Son aquellos que se sembraron con semillas de bondad, los gratos, los que parecen siempre una aurora con trinos de pajaritos, o una luz enamorada, similar a una sonrisa bonita asomada a la mañana.
Al fin y al cabo, los años anduvieron a la deriva, tratando de anclarse al umbral de los sueños, para desarrugar su testimonio con ese viejo sentimiento, guardado, que estaba pendiente de un abrazo.

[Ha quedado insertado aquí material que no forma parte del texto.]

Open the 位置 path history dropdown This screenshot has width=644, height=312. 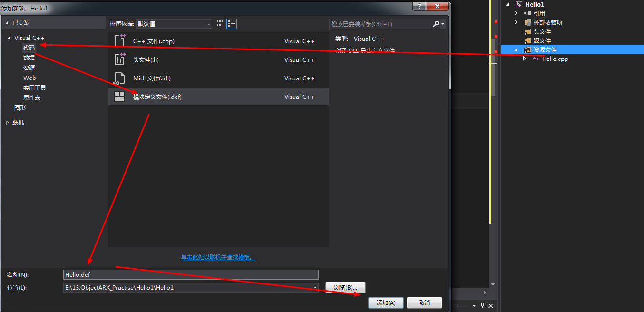pos(314,287)
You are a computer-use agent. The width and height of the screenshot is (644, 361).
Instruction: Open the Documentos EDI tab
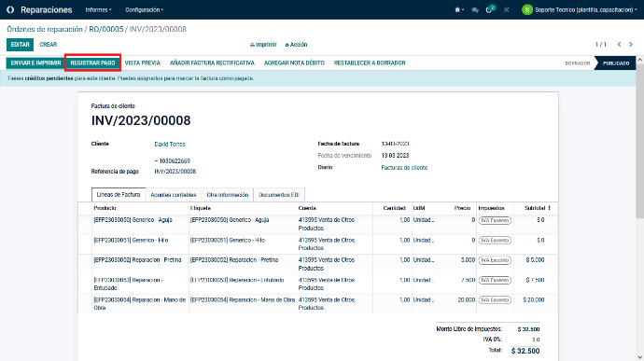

Mientras tanto una mariposa tímida, e íntima, no sabe qué hacer, si volar desplegando sus alas, alegre y vivaracha, o refugiarse en su crisálida para sentir el mimo de un nuevo amanecer en el viento.
En la memoria permanece el sol, dentro de su cúpula de cristal, contando los rumores del destino, a veces con palabras alegres, pero, otras, con rastrojos fugitivos que deben ir al fuego…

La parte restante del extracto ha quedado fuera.